Regarding the relationship between depression symptoms and emotional eating, the dynamics were similar to those of anxiety symptoms. PA did not significantly mediate the relationship, without the protective potential for nutritional health previously described in the relationship between anxious symptomatology and emotional eating, which is linked to indicators of psychological well-being described in the literature (Benzerouk et al., 2021; Vera Villaroel & Celis-Atenas, 2014). Similarly for NA, a significant and positive mediating effect was observed. In this sense, the fact that NA favours the relationship between depressive symptomatology and eating can be considered as a risk factor for excess malnutrition as in the relationship with anxious symptomatology (Hun et al., 2020; Konttinen et al., 2019).
These results are disconcerting because previous research has reported a protective consequence of PAs respecting decreased emotional eating (Wang & Zhou, 2022) and better indicators of well-being (Pierce et al., 2018). However, the results in the Colombian population residing in Chile did not report said protective consequence of PA. On the contrary, it was NA that presented a mediating effect of both anxious and depressive symptomatology on emotional eating. In this regard, a decrease in NA would be a protective factor, but an increase in PA would not.

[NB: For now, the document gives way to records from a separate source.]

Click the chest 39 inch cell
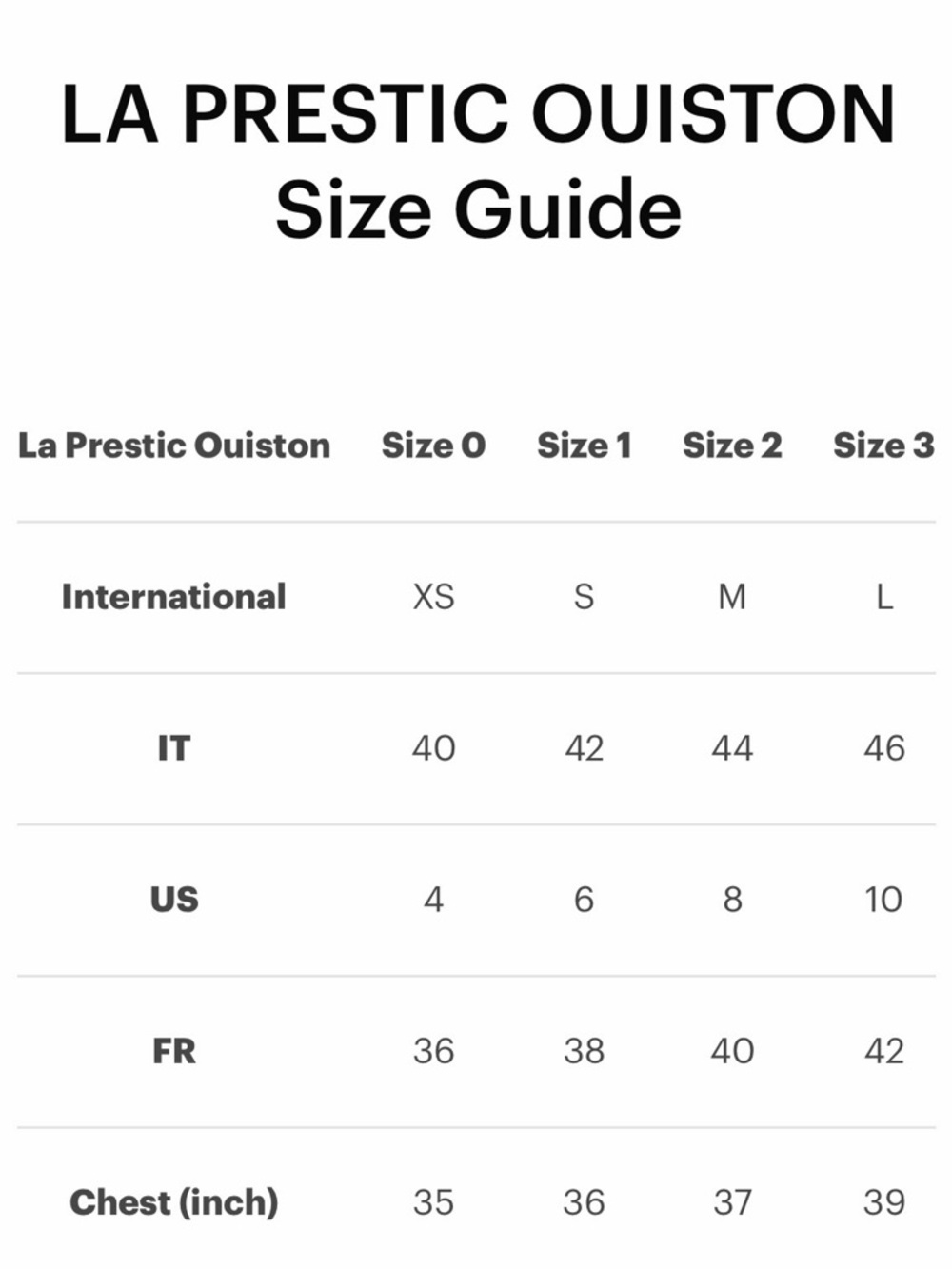The height and width of the screenshot is (1269, 952). pos(883,1202)
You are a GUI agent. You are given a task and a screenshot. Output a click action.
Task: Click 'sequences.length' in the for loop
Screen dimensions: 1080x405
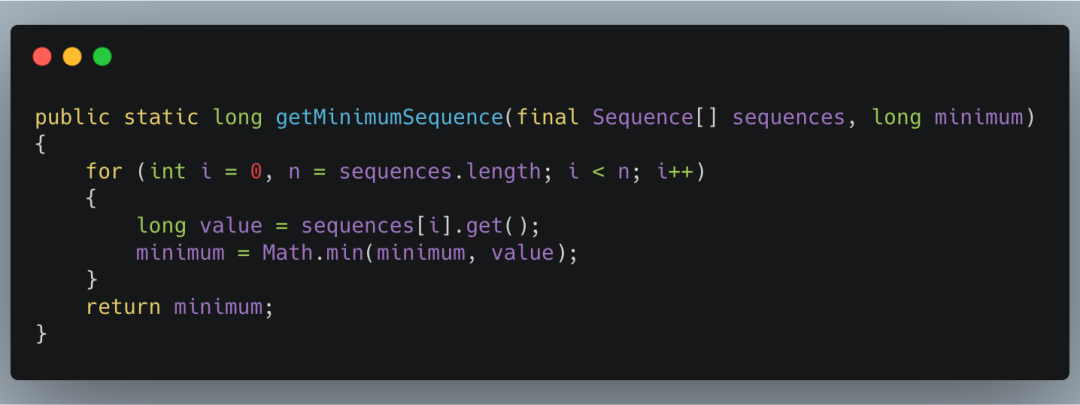pos(439,171)

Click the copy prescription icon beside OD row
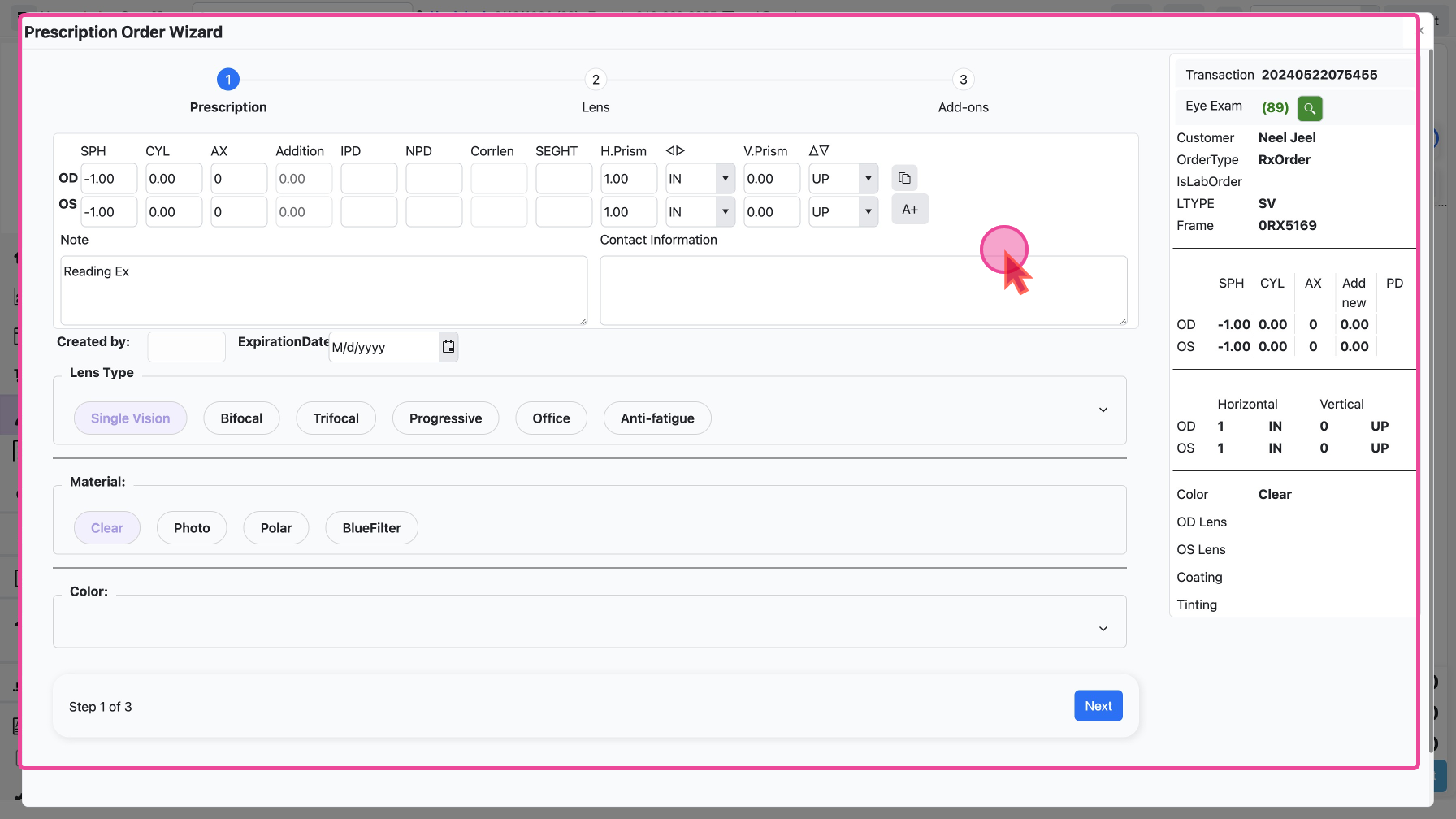[x=904, y=178]
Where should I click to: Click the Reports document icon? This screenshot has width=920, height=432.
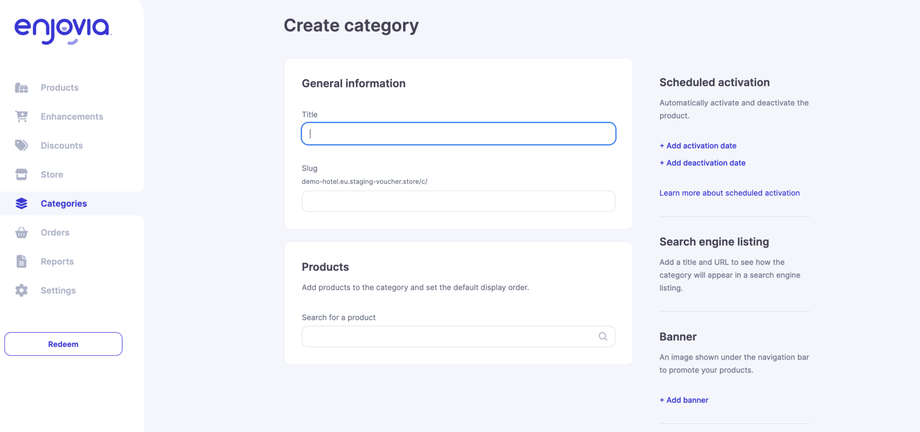click(x=21, y=262)
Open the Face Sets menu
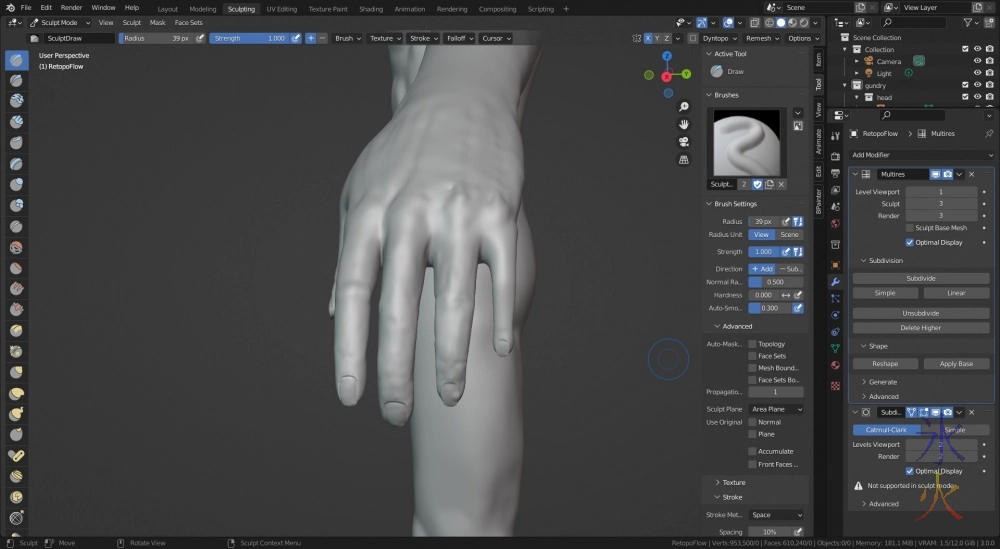This screenshot has height=549, width=1000. click(188, 22)
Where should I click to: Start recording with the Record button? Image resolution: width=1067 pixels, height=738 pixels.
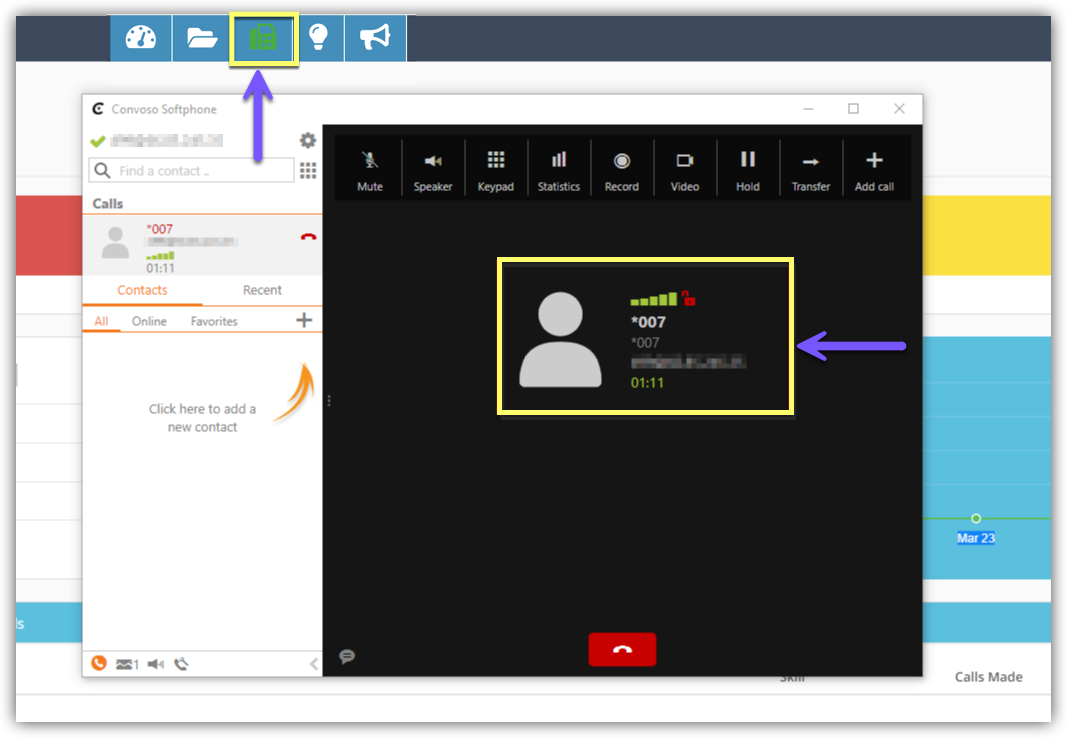(x=622, y=169)
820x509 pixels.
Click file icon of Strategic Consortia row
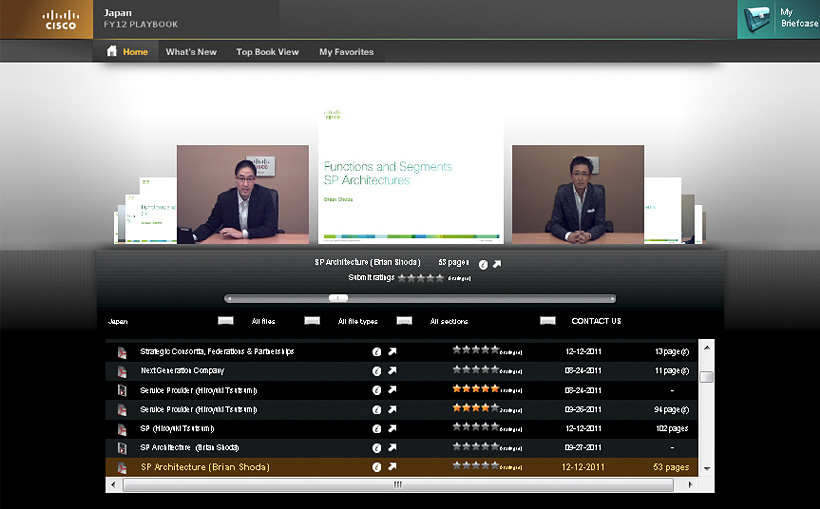[122, 352]
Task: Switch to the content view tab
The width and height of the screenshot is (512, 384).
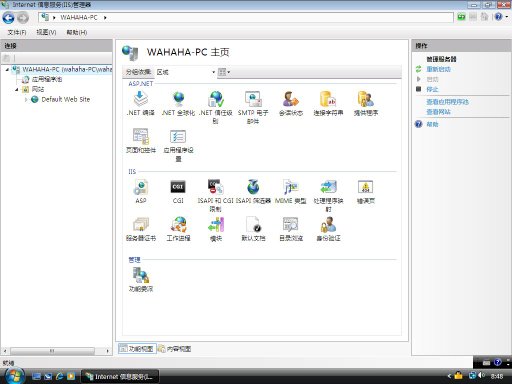Action: pyautogui.click(x=175, y=349)
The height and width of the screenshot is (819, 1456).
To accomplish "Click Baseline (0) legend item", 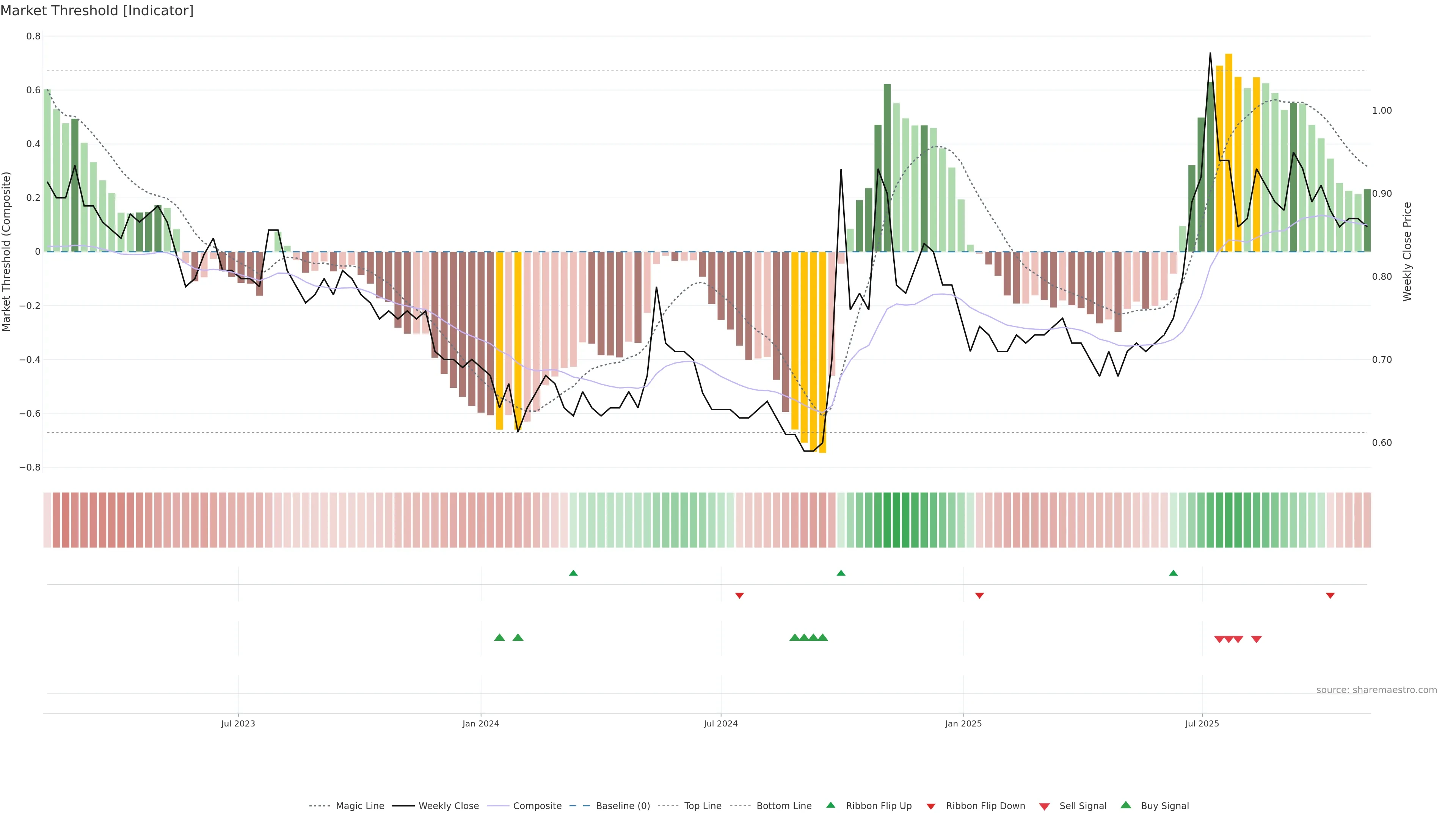I will pos(622,806).
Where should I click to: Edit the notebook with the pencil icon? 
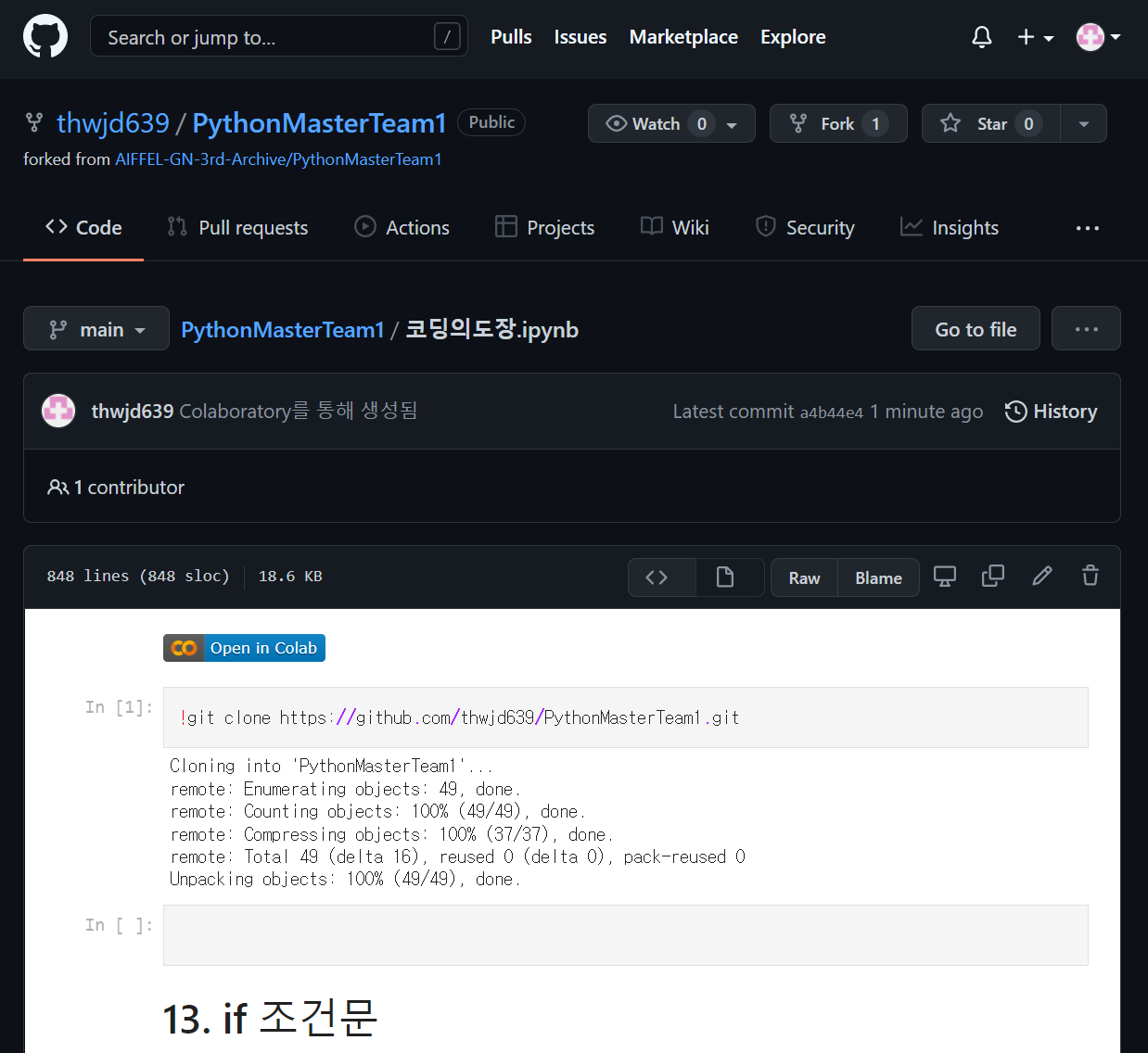pos(1041,577)
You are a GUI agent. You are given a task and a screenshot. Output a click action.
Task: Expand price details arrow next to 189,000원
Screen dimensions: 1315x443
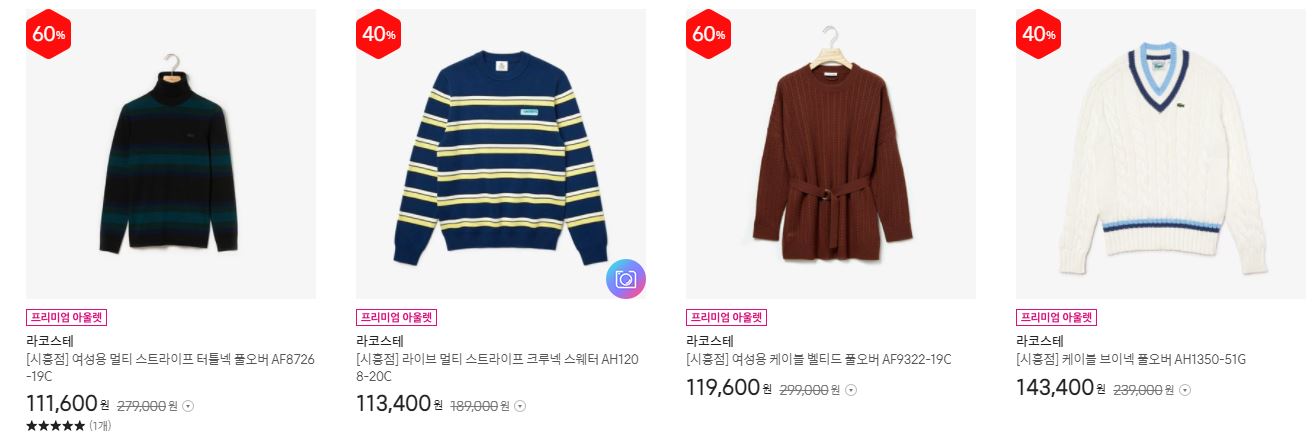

Emotional eating can manifest itself in both international and internal immigrants. In the case of international immigrants, emotional eating may be related to the process of adapting to a new culture, social isolation, and discrimination. These factors can generate stress and anxiety, leading to the use of food as a form of comfort or gratification. In the case of internal migrants, who move within their own country, emotional eating may be influenced by the breakdown of family structure or the loss of community ties. Although both groups may resort to emotional eating, the specific experiences of each type of migrant may result in different triggers and contexts that influence their eating patterns and how they cope with negative emotions through food.
This study is important in that it contributes to evidence regarding eating styles and mental health in a migrant population, which is a line of research that has been scarcely explored in general terms and practically non-existent in Latin America (Hun & Urzúa, 2019). The future developments in this research area can potentially provide recommendations for the development of public policies that favour the well-being of the migrant population (Castro-Sánchez & Mojica-Pérez, 2020; WHO, 2019).
Regarding the limitations of this study, it is essential to continue exploring these relationships and to consider longitudinal studies that allow for the analysis of the evolution of various associated variables. Finally, it is important to emphasise the need to replicate these models in migrants of different nationalities and host territories1 2 3.